▸ **Document excerpt**
As a result, in 1974, the UMWA and the BCOA entered into another NBCWA, replacing the prior trust fund with four separate trusts which were “funded by royalties on coal production and premiums based on employee hours.” Pittston, 368 F.3d at 391. The 1974 NBCWA was “the first agreement between the UMWA and the BCOA to expressly reference health benefits for retirees.” E. Enters., 524 U.S. at 509, 118 S.Ct. 2131. The trust funds, however, began to experience financial difficulties and thus, in 1978, another agreement was made “assignfing] responsibility to signatory coal operators for. the healthcare of all of their own current and former employees.” Pittston, 368 F.3d at 391. Despite such actions, the trust funds continued to experience financial difficulties and were modified again in 1988. Id.

In 1992, Congress enacted the Coal Act to preserve benefits for UMWA retirees. E. Enters., 524 U.S. at 511-14, 118 S.Ct. 2131. Specifically, the Coal Act created the United Mine Workers of America Combined Benefit Fund (“Combined Fund”), which provided lifetime health benefits to retirees and their dependents. Id. at 514, 118 S.Ct. 2131. The Combined Fund is financed by annual premiums assessed against coal operators who had signed “any NBCWA or any other agreement requiring contributions to the 1950 or 1974 Benefit Plans.” Id. (citing 26 U.S.C. § 9701(b)(1), (3), § 9701(c)(1)). “The amount owed in premiums depended on the number of retirees and dependents for which each signatory operator was responsible.” Sidney, 427 F.3d at 339 (citing 26 U.S.C. § 9704(a)(1)-(3)). Any of these signatory coal operators “who ‘conducts or derives revenue from any business activity, whether or not in the coal industry,’ may be liable for those premiums.” E. Enters., 524 U.S. at 514, 118 S.Ct. 2131 (citing 26 U.S.C. §§ 9706(a), 9701(c)(7)). If “a signatory is no longer involved in any business activity, premiums may be levied against ‘related person[s],’ including successors in interest and businesses or corporations under common control.” Id. (citing 26 U.S.C. §§ 9706(a), 9701(c)(2)(A)).

The Act instructs the SSA to assign retirees to operators using the following formula:

1) to the operator which “was a signatory to the 1978 coal wage agreement or any subsequent coal wage agreement,” and which “was the most recent signatory operator to employ the coal industry retiree ... for at least two years;”

2) if unassignable under the first step, then to the operator which “was a signatory to the 1978 coal wage agreement or any subsequent coal wage agreement,” and which “was the most recent signatory operator to employ the coal industry retiree in the coal industry;” and

3) if unassignable under the first two steps, then “to the signatory operator which employed the coal industry retiree in the coal industry for a longer period of time than any other signatory operator *1277 prior to the effective date of the 1978 coal wage agreement.” 26 U.S.C. § 9706(a).

If an eligible beneficiary cannot be assigned under any of these steps, the'beneficiary is considered “unassigned,” and his benefits are funded through asset transfers from the 1950 National Bituminous Coal Wage Agreement Fund or the Abandoned Mine Land Reclamation Fund. Sidney, 427 F.3d at 340 (citing 26 U.S.C. § 9705(a)-(b)). If the asset transfers are insufficient, then the unassigned miners’ benefits are funded though premiums assessed against all assigned operators. 26 U.S.C. §§ 9704(d).

▸ **Short exercise 1**
In the records, starting at the line containing "Task: Click the 'select version' heading" and ending at the end of the records, swap "heading" for "title" and write those lines out again with nothing else changed.

▸ **Data for the task**
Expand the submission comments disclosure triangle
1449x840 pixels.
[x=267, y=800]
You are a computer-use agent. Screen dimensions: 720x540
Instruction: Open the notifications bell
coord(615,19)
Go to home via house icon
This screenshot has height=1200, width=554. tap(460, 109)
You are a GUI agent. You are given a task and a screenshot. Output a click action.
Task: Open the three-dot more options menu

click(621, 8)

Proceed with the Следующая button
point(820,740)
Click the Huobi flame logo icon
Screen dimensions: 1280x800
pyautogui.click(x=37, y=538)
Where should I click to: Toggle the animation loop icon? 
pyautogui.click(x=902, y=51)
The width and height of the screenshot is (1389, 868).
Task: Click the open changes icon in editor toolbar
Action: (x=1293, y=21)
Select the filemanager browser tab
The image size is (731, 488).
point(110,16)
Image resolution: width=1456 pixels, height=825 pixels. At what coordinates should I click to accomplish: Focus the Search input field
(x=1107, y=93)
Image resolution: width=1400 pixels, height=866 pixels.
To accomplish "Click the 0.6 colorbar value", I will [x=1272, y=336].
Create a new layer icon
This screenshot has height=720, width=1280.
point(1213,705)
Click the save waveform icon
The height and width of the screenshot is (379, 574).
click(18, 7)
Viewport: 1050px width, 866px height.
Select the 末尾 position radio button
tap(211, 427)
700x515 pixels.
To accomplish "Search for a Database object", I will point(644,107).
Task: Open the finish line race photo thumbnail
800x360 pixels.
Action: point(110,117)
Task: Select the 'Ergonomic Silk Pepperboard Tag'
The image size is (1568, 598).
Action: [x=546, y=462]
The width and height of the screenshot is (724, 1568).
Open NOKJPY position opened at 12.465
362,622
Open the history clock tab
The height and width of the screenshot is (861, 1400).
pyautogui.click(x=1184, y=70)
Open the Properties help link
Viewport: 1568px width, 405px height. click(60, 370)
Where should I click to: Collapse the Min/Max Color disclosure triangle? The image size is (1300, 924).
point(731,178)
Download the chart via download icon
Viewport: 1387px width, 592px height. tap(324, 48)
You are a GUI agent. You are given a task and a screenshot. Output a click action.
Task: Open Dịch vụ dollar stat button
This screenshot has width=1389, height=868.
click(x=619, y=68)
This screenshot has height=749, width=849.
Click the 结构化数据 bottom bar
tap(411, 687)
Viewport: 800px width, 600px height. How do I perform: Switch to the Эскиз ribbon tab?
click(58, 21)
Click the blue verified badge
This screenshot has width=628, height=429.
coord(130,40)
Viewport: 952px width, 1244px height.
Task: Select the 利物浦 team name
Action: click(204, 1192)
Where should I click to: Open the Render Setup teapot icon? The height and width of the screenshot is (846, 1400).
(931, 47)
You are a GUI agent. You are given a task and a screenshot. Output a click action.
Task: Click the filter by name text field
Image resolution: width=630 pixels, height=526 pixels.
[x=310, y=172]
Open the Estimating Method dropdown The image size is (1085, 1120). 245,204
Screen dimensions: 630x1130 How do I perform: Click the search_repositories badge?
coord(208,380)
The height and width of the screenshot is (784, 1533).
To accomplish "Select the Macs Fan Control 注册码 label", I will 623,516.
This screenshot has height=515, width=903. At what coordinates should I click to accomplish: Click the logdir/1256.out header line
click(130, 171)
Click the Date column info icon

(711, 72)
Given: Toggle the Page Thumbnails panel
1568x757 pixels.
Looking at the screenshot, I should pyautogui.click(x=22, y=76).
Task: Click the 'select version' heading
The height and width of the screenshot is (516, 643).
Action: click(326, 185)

▸ **Short exercise 2**
From the excerpt on the Coal Act, output the passage starting at "3) if unassignable" and ending at "U.S.C. § 9706(a).".

▸ **Full response 1**
Task: Click the 'select version' title
The height and width of the screenshot is (516, 643).
Action: click(326, 185)

▸ **Full response 2**
3) if unassignable under the first two steps, then “to the signatory operator which employed the coal industry retiree in the coal industry for a longer period of time than any other signatory operator *1277 prior to the effective date of the 1978 coal wage agreement.” 26 U.S.C. § 9706(a).